Managing electronic waste, or e-waste, is a fast-growing challenge for India, says a new report by Assocham. All the e-waste in India goes through low-quality processing, and government and industry stakeholders treat this as the biggest threat to e-waste management in the country.
India is the fourth-largest producer of e-waste, which is manually dismantled and recycled by untrained workers who work without protective equipment. The unorganised sector processes 90% to 95% of e-waste in India using rudimentary methods such as incineration, breaking, dismantling, dumping, etc., instead of technically advanced methods such as industrial recycling, the report said.
In 2016, India produced 2 million metric tonnes of e-waste, out of which 79% (1.58 million metric tonnes) went into the unorganised sector. The report projects that the figure is expected to grow to 3 million metric tonnes in 2018.
At the centre of e-waste are discarded mobile phones. According to the Indian Cellular Association (ICA), India is the second-largest mobile phone producer in the world after China. The annual production of mobile phones in India increased from 3 million units in 2014 to 11 million in 2017. Also, while the growth in India’s IT sector has created many jobs, it has often been linked to growing e-waste recycling issues.
“India is going to be a very large destination for electronic products as we have a very successful mobile and component manufacturing industry,” says Pankaj Mohindroo, national president, ICA.
“Any disruption is a big pain for the industry, but it can also be a good opportunity. With its huge numerous population and demographic dividend backed with easy technology, India can be the world leader in e-waste processing. We have to look at how we can channelise this opportunity.”
The demand for Indian electronics products worldwide is expected to grow at an annual rate of 41% in 2017-20, and reach $400 billion by 2020, says a joint study by Assocham and Japanese firm NEC Technologies.
Industry experts believe India’s increasing digital appetite has led to improper disposal of e-waste. “The consumer mindset and the parallel economy in the form of the informal sector allows for a certain monopolistic behaviour, aggravating the problem,” said Ritu Ghosh, head, corporate affairs and CSR, Panasonic India.
“In such a scenario, every stakeholder who is a part of the e-waste ecosystem should be regulated. Our waste generation is 4.5 times of the waste that is recycled,” added Ghosh, who is also the chairperson of Consumer Electronics and Appliances Manufacturers Association.

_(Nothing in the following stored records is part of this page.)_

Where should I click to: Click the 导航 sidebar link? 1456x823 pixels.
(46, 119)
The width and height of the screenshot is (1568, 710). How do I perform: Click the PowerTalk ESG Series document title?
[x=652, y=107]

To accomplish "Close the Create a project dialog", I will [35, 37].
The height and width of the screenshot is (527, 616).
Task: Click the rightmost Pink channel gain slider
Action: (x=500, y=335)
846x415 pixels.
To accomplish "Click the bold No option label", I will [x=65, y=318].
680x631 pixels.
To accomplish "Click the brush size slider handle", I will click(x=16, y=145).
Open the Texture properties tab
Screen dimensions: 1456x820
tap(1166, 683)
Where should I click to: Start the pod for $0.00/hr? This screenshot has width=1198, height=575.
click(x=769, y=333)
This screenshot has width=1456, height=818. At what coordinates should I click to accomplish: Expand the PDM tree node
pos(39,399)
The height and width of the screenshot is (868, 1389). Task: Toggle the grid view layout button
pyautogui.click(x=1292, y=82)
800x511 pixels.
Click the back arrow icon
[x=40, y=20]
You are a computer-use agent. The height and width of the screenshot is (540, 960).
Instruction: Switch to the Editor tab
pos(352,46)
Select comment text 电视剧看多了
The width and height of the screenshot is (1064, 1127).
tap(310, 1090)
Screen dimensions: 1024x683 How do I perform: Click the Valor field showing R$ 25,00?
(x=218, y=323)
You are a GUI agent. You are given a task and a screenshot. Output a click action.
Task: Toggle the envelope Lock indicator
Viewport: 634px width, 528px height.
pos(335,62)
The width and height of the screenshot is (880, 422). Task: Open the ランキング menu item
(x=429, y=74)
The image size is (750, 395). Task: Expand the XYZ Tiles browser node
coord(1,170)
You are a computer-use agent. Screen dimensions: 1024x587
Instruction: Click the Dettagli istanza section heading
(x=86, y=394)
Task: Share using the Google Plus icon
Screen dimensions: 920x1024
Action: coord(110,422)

The dumping of e-waste in India from developed countries has aggravated the problem. As in Japan or Taiwan, manufacturers of electrical appliances in India should be made to take back used goods to decrease the overall e-waste in the country, the report reads.
“This problem is going to be huge in India. The government’s initiatives have brought the producers, manufacturers, and recyclers together. E-waste should be marketed like Swachh Bharat,” believes Ashok Kumar, vice-chairman, Greenscape Eco management, India’s largest e-waste recycler.
Litigations resulted in the formulation of e-waste rules in 2011 for organisations, mandating manufacturers of electrical items to build e-waste collection mechanisms to improve recycling capacity. In 2016, new rules introduced e-waste management targets for companies. The government has set an ambitious goal of collecting and recycling 70% of e-waste by 2023.
“India is on the cusp of transforming the manufacturing sector. The 2016 norms have set some kind of standard, but some things are still missing, such as auditing of the recycling sector,” said Sandip Chatterjee, scientist F, Ministry of Electronics and Information Technology. “If you are selling electronic waste to a recycler at a higher price, that is also a cost to the environment.”